Stored data:
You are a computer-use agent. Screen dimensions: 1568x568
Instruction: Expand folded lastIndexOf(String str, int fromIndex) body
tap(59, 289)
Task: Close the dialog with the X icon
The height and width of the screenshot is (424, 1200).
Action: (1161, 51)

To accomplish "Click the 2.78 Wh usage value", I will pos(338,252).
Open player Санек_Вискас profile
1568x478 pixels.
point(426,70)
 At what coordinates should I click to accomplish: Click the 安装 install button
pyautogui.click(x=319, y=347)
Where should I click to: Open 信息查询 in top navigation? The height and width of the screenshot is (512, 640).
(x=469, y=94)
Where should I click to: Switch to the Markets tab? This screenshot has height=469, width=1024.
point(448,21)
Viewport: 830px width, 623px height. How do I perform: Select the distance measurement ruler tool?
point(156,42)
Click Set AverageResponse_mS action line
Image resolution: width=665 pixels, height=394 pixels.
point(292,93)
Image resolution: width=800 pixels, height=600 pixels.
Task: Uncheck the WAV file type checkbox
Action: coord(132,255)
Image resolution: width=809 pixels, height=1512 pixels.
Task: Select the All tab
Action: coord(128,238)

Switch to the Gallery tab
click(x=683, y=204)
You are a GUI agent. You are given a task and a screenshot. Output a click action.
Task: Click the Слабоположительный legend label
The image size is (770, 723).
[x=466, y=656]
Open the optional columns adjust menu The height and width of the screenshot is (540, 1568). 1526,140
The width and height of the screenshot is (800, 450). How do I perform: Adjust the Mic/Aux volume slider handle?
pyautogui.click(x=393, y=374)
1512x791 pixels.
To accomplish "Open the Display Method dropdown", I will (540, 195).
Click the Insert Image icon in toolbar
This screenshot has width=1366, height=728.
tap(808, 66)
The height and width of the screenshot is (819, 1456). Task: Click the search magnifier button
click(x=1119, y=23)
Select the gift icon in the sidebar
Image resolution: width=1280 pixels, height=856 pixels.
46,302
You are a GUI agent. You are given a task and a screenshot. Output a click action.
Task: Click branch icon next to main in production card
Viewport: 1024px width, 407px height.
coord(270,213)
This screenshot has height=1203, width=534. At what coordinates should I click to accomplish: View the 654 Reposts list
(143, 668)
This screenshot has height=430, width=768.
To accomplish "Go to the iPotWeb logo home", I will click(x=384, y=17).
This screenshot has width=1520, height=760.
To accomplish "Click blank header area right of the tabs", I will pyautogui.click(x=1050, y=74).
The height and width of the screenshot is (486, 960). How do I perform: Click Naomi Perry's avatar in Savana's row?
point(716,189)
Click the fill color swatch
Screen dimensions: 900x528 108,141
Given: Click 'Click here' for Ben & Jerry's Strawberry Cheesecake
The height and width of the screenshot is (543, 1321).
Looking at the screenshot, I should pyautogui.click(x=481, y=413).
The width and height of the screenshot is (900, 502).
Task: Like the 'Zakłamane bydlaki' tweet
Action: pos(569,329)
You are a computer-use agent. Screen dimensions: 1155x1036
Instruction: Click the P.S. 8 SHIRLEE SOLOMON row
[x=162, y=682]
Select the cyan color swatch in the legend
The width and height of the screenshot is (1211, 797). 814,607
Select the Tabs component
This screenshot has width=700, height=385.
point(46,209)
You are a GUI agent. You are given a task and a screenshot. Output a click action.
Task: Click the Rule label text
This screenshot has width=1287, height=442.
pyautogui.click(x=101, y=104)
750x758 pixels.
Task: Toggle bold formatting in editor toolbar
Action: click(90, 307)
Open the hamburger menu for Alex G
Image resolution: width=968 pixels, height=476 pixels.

**Your goal:** Copy every record above exactly as it is.

**Answer to this exercise:**
You are a computer-use agent. Screen dimensions: 1568x568
Instruction: Expand folded lastIndexOf(String str, int fromIndex) body
tap(59, 289)
Task: Close the dialog with the X icon
The height and width of the screenshot is (424, 1200).
Action: (1161, 51)

To accomplish "Click the 2.78 Wh usage value", I will pos(338,252).
Open player Санек_Вискас profile
1568x478 pixels.
point(426,70)
 At what coordinates should I click to accomplish: Click the 安装 install button
pyautogui.click(x=319, y=347)
Where should I click to: Open 信息查询 in top navigation? The height and width of the screenshot is (512, 640).
(x=469, y=94)
Where should I click to: Switch to the Markets tab? This screenshot has height=469, width=1024.
point(448,21)
Viewport: 830px width, 623px height. How do I perform: Select the distance measurement ruler tool?
point(156,42)
Click Set AverageResponse_mS action line
Image resolution: width=665 pixels, height=394 pixels.
point(292,93)
Image resolution: width=800 pixels, height=600 pixels.
Task: Uncheck the WAV file type checkbox
Action: coord(132,255)
Image resolution: width=809 pixels, height=1512 pixels.
Task: Select the All tab
Action: coord(128,238)

Switch to the Gallery tab
click(x=683, y=204)
You are a GUI agent. You are given a task and a screenshot. Output a click action.
Task: Click the Слабоположительный legend label
The image size is (770, 723).
[x=466, y=656]
Open the optional columns adjust menu The height and width of the screenshot is (540, 1568). 1526,140
The width and height of the screenshot is (800, 450). How do I perform: Adjust the Mic/Aux volume slider handle?
pyautogui.click(x=393, y=374)
1512x791 pixels.
To accomplish "Open the Display Method dropdown", I will (540, 195).
Click the Insert Image icon in toolbar
This screenshot has width=1366, height=728.
tap(808, 66)
The height and width of the screenshot is (819, 1456). Task: Click the search magnifier button
click(x=1119, y=23)
Select the gift icon in the sidebar
Image resolution: width=1280 pixels, height=856 pixels.
46,302
You are a GUI agent. You are given a task and a screenshot. Output a click action.
Task: Click branch icon next to main in production card
Viewport: 1024px width, 407px height.
coord(270,213)
This screenshot has height=1203, width=534. At what coordinates should I click to accomplish: View the 654 Reposts list
(143, 668)
This screenshot has height=430, width=768.
To accomplish "Go to the iPotWeb logo home", I will click(x=384, y=17).
This screenshot has width=1520, height=760.
To accomplish "Click blank header area right of the tabs", I will pyautogui.click(x=1050, y=74).
The height and width of the screenshot is (486, 960). How do I perform: Click Naomi Perry's avatar in Savana's row?
point(716,189)
Click the fill color swatch
Screen dimensions: 900x528 108,141
Given: Click 'Click here' for Ben & Jerry's Strawberry Cheesecake
The height and width of the screenshot is (543, 1321).
Looking at the screenshot, I should pyautogui.click(x=481, y=413).
The width and height of the screenshot is (900, 502).
Task: Like the 'Zakłamane bydlaki' tweet
Action: pos(569,329)
You are a computer-use agent. Screen dimensions: 1155x1036
Instruction: Click the P.S. 8 SHIRLEE SOLOMON row
[x=162, y=682]
Select the cyan color swatch in the legend
The width and height of the screenshot is (1211, 797). 814,607
Select the Tabs component
This screenshot has width=700, height=385.
point(46,209)
You are a GUI agent. You are given a task and a screenshot. Output a click action.
Task: Click the Rule label text
This screenshot has width=1287, height=442.
pyautogui.click(x=101, y=104)
750x758 pixels.
Task: Toggle bold formatting in editor toolbar
Action: click(90, 307)
Open the hamburger menu for Alex G
Image resolution: width=968 pixels, height=476 pixels.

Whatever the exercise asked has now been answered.